EL
CANSANCIO DE SER POBRE
El ser humano es una
finitud. Y por esa finitud que somos, disfrutamos limitadamente de todo y de
todo nos cansamos también de forma limitada. Por eso no hay mal que cien años
dure.
Lo decía un poeta, pero
perdonen que no recuerde el nombre. León Felipe, tal vez: “Cabe aún mucho dolor
o mucho amor en cada hombre” Porque
somos una finitud infinita, una hondura estrecha pero profunda. Nos limitan las
paredes pero llegamos muy a fondo en verticalidad. Y ahí se alojan las penas,
el dolor, el cansancio, el hastío, la desesperanza, la angustia, la duda. Es
cierto que revolviendo en ese marasmo encontraremos sin duda amor. Pero es tal
la confusión, el desorden que hasta llegar a él tenemos que ir palpando
miserias y más miserias. Y uno llega al mor agotado, con las manos sin huellas
dactilares, sudorosas y amargas. Y encuentra la plaza grande del amor, pero se
te ha pegado la piel del sufrimiento, del hastío, de la desesperanza y amenazan
con amargarte el beso, la caricia, el encuentro sublime de la carne.
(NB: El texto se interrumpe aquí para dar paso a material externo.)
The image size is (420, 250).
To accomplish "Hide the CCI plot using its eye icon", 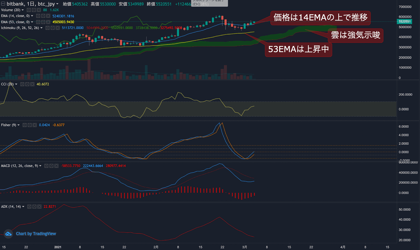I will pos(22,84).
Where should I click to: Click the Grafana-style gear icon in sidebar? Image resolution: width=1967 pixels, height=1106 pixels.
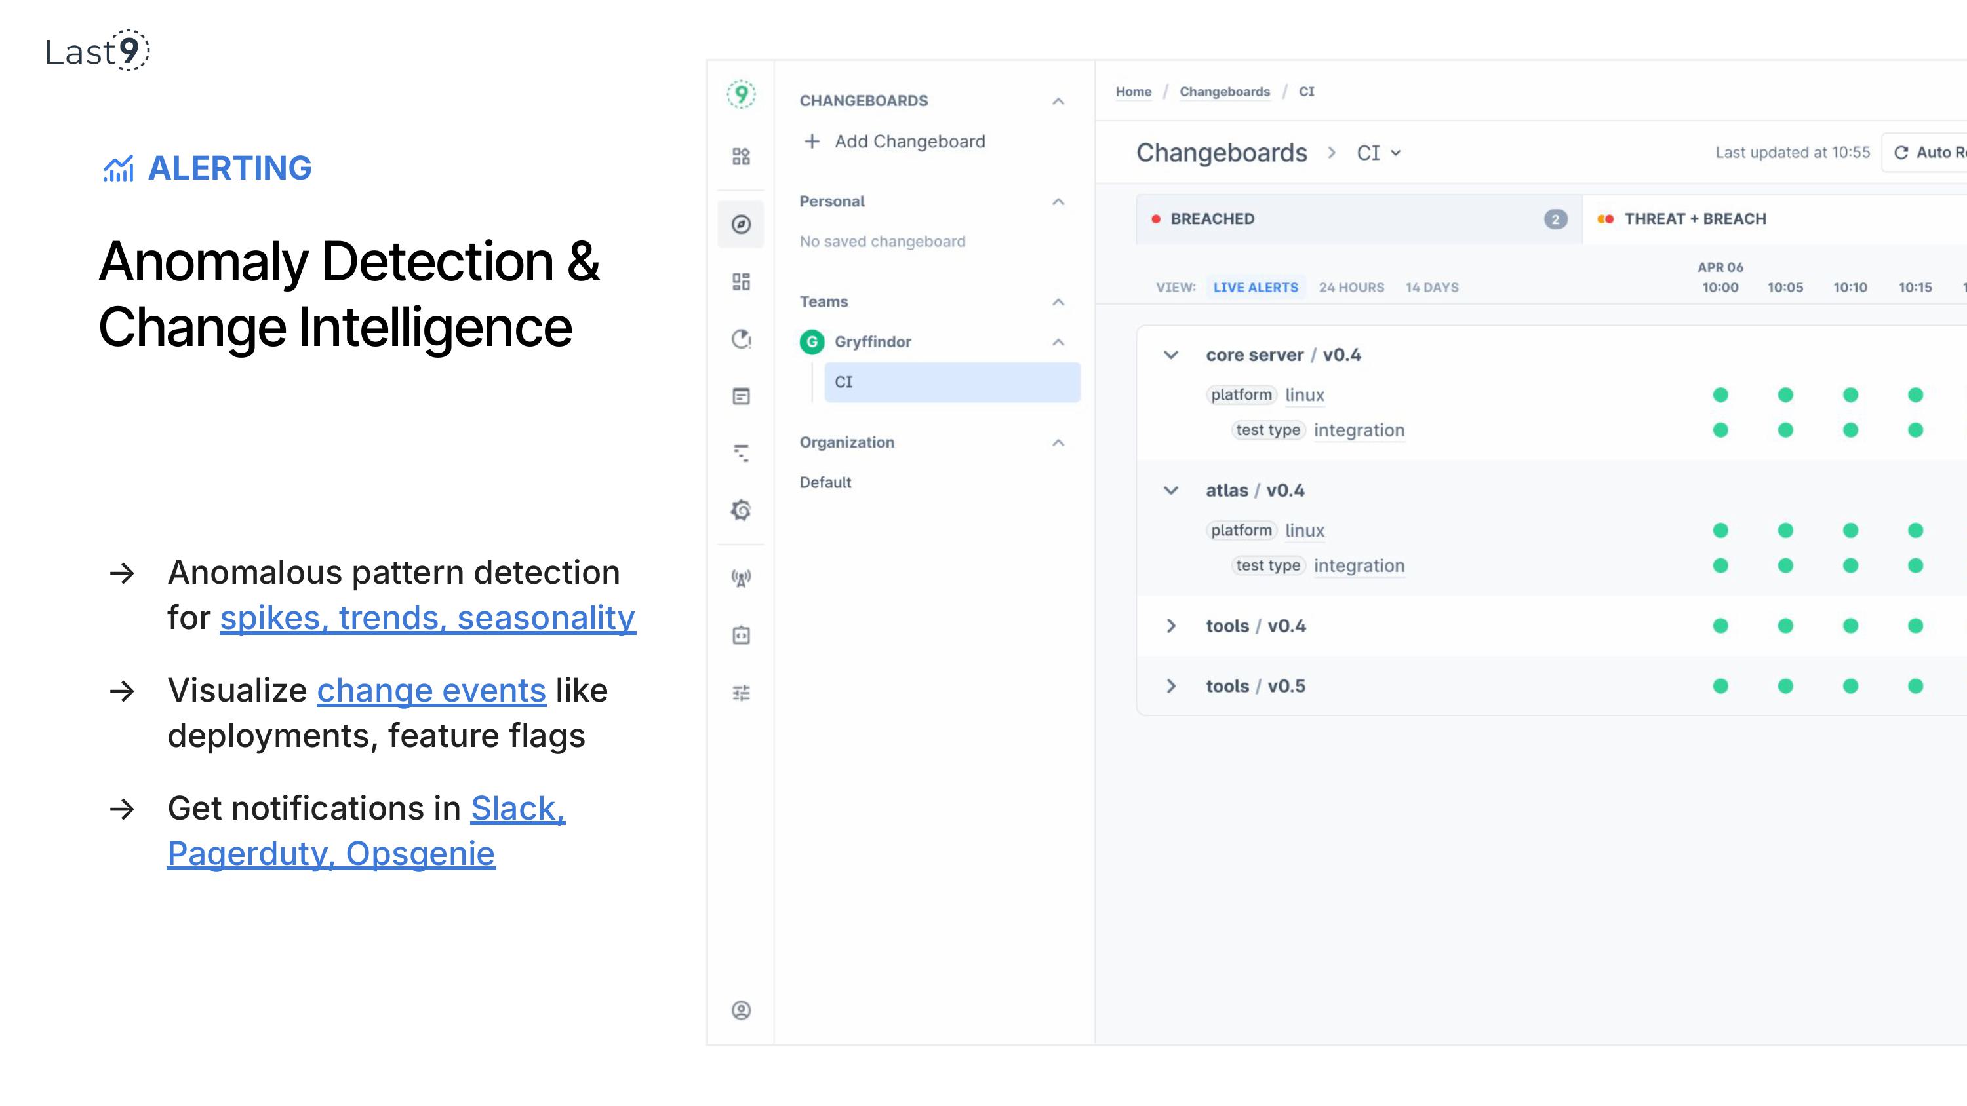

Los bienes están en el mundo
para los humanos, para todos los humanos. Pero como lobos (a lo mejor Hobes
tenía razón) nos lanzamos sobre la presa y cada cual pone toda la energía en
llevarse la porción más grande y más sabrosa. Mariano Rajoy defendía cuando era
más joven que había una selección natural mediante la cual unos estaban
destinados a la plena posesión y otros a las migajas sobrantes. Y lo defendió
en más de un artículo. Era joven y sólo le era posible enunciar una aberración
de este tamaño. Pero soñaba con llegar lejos en política y entonces, pensaba,
me convertiré en un defensor de esta cosmovisión tan evidente. Y un día llegó a
presidente de gobierno. No había soñado con tanto, pero el dedo orgásmico de
Aznar le había señalado el camino. Y a falta de una foto gloriosa de las Azores
y de un Irak con armas de destrucción masiva, se reunió con las cabezas de
Europa y les advirtió que le iba a costar una terrible huelga su decisión de
amputar derechos de los trabajadores, de destruir la sanidad para conseguir que
los ricos se forraran con el dolor de los pobres, que las pensiones se
descolgarían varios puntos porque los viejos como los dependientes no son
productivos y arruinan el déficit, la enseñanza la iba a circunscribir a los de
billetera fuerte porque es más fácil engañar a los analfabetos que a los cultos,
conseguiría que hubiera niños con hambre y que resurgieran las cartillas de
racionamiento como en los mejores y haría trabajar a las ONG para que suplieran
la justicia por la caridad.
Rajoy era un hombre feliz.
Se le notaba cada vez que se asomaba al plasma de alta definición. Se sonreía
con el labio superior porque el inferior estaba en posesión de Bárcenas, de la
obra de Génova, de los discos duros destruidos y el juez Ruz se lo tenía
embargado. Y esa sonrisa a media asta le daba un aire de cementerio en fiesta.
Pero por dentro, tenía una inmensa alegría. Además le había servido la herencia
recibida para culpar a los demás. Y de paso que abría esa zanja entre ricos y
pobres, aprovechaba para usurpar vaginas y úteros, dar libertad a los chinos
tapando la boca de la justicia universal, obligando a los republicanos a
quitarse las chapas tricolores del alma, aforando a los reyes magos por si
traían carbón envenenado.
Los mesías de la historia
nunca se dan cuenta de que las guerras las hacen los ricos, pero que las
revoluciones las fraguan los pobres. Y que los pobres también se cansan. Y que
un día toman la calle y exigen que se les devuelva la dignidad y los derechos
pisoteados, un techo y un trabajo, un salario justo porque de lo contrario se
puede atragantar el caviar en algunas gargantas, que una madre no se muere
impunemente cuando de carencia de cuidados médicos se trata, y que los viejos,
los dependientes son humanidad sufriente pero con puños, y que los niños con
hambre pueden ser vengados por los padres con orgullo. Y…
Rajoy debería tomar
conciencia que los pobres también se cansan de ser pobres.